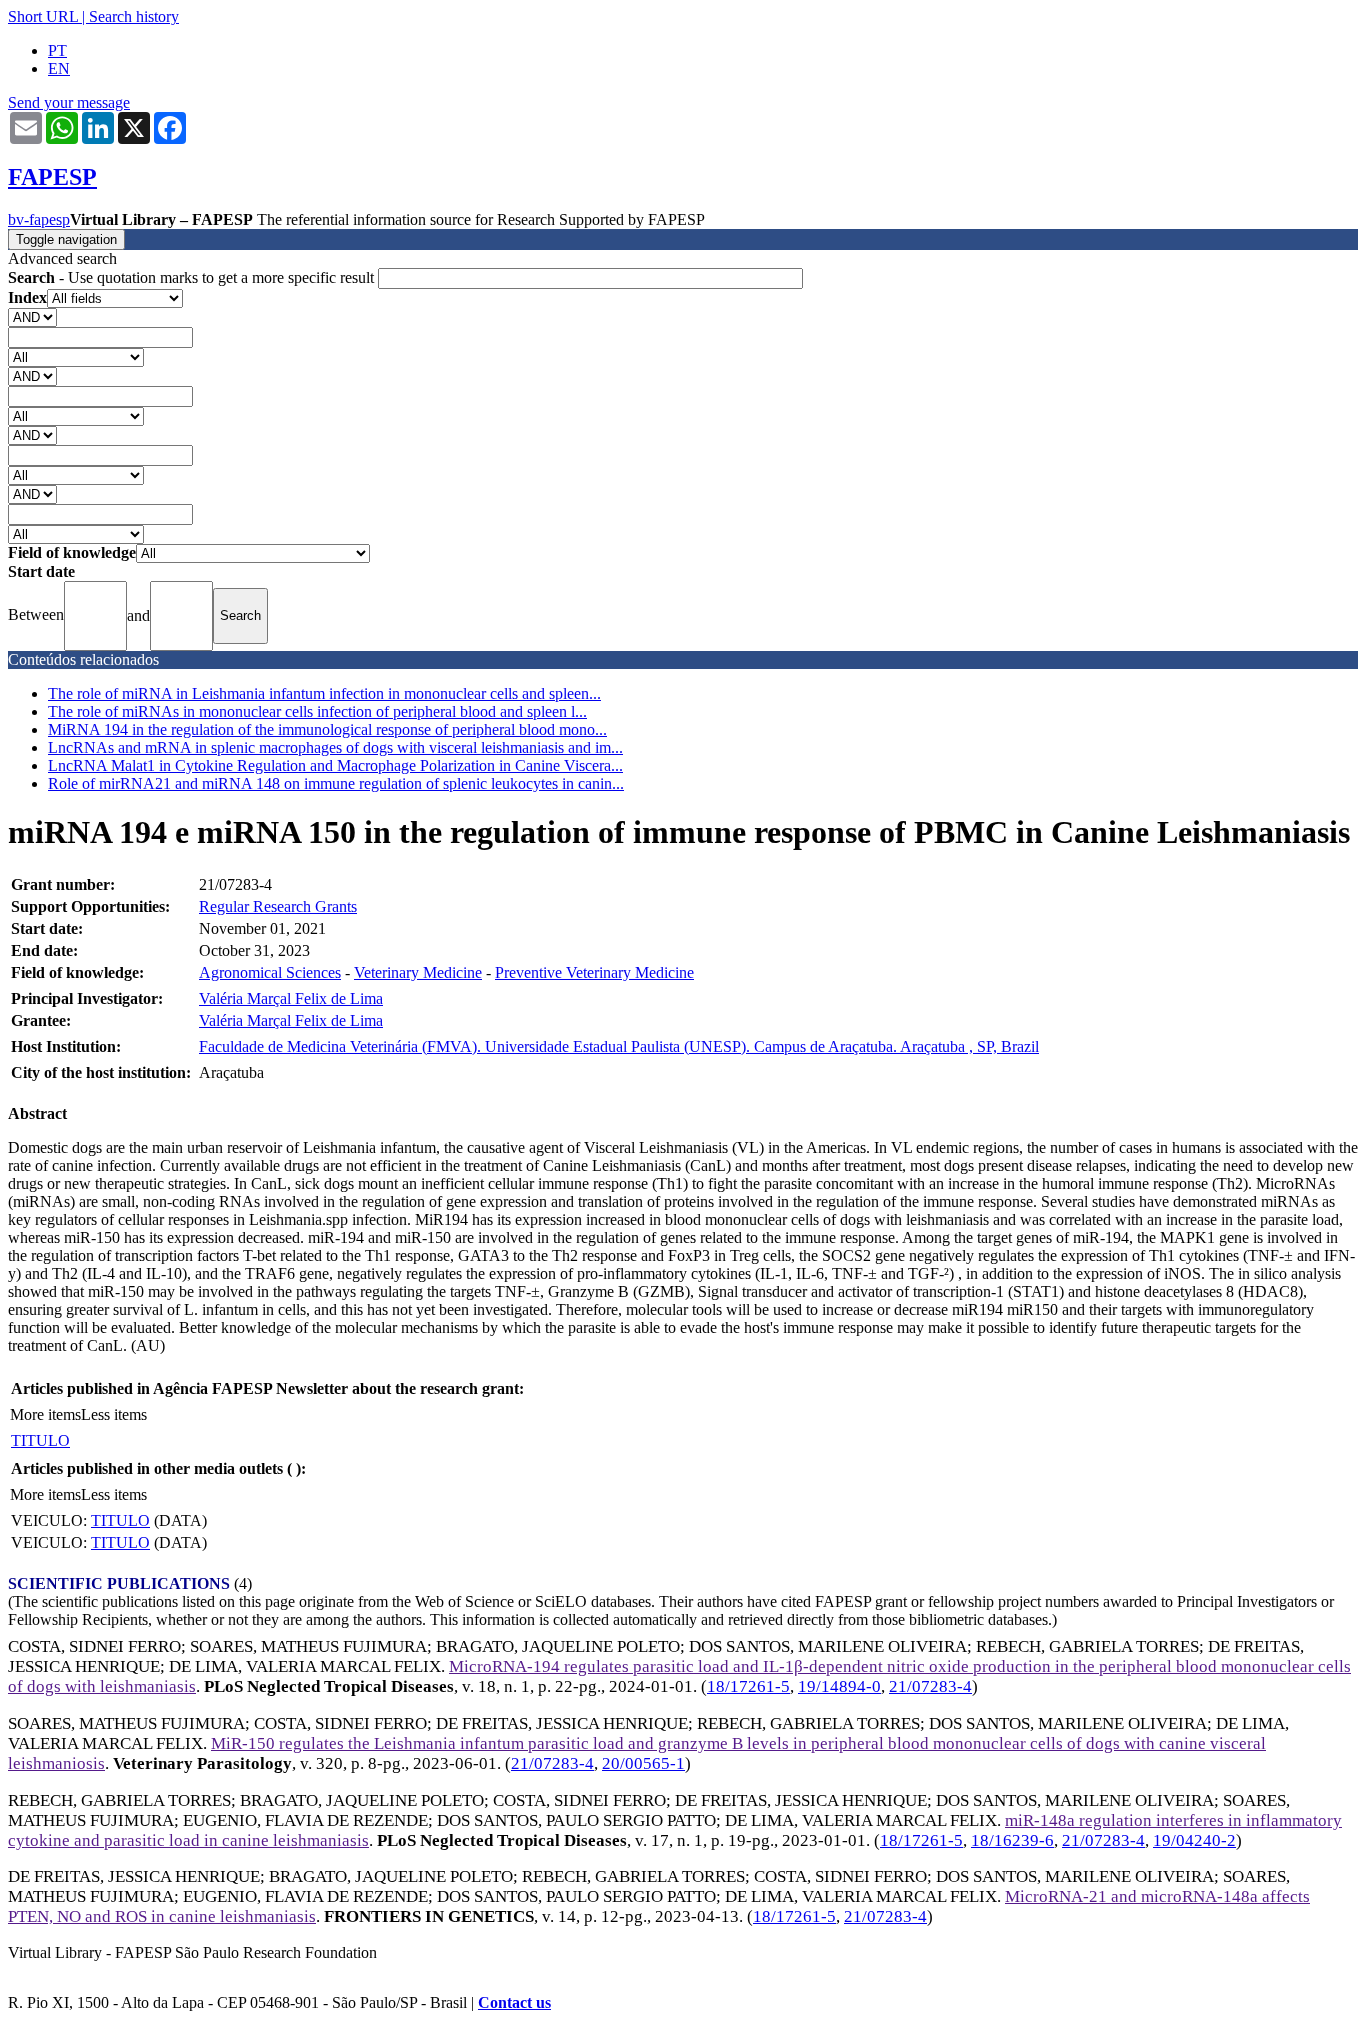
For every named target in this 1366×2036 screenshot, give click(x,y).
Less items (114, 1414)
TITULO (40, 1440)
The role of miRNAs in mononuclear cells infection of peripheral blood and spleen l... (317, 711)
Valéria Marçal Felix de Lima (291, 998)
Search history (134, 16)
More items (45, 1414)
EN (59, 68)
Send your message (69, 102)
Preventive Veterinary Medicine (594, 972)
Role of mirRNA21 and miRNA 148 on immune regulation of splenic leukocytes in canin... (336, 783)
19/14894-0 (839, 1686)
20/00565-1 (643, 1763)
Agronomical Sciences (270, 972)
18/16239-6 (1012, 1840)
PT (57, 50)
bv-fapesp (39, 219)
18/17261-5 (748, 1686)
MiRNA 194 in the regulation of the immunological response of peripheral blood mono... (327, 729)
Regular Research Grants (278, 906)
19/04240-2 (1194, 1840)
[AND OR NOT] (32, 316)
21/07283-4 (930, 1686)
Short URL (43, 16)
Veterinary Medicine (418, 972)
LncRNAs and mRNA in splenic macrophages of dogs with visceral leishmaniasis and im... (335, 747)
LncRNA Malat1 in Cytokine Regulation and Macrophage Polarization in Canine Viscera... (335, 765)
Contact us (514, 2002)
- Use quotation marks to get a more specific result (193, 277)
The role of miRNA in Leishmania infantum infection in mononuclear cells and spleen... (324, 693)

──────

→ **WHAT THIS TASK INVOLVES**
This task calls for an exact reproduction of the lines that start at the one containing "Valéria Marçal Felix de Lima (291, 998)" and continue to the end of the entries above.

→ **RESPONSE**
Valéria Marçal Felix de Lima (291, 998)
Search history (134, 16)
More items (45, 1414)
EN (59, 68)
Send your message (69, 102)
Preventive Veterinary Medicine (594, 972)
Role of mirRNA21 and miRNA 148 on immune regulation of splenic leukocytes in canin... (336, 783)
19/14894-0 (839, 1686)
20/00565-1 (643, 1763)
Agronomical Sciences (270, 972)
18/16239-6 (1012, 1840)
PT (57, 50)
bv-fapesp (39, 219)
18/17261-5 (748, 1686)
MiRNA 194 in the regulation of the immunological response of peripheral blood mono... (327, 729)
Regular Research Grants (278, 906)
19/04240-2 (1194, 1840)
[AND OR NOT] (32, 316)
21/07283-4 (930, 1686)
Short URL (43, 16)
Veterinary Medicine (418, 972)
LncRNAs and mRNA in splenic macrophages of dogs with visceral leishmaniasis and im... (335, 747)
LncRNA Malat1 in Cytokine Regulation and Macrophage Polarization in Canine Viscera... (335, 765)
Contact us (514, 2002)
- Use quotation marks to get a more specific result (193, 277)
The role of miRNA in Leishmania infantum infection in mononuclear cells and spleen... (324, 693)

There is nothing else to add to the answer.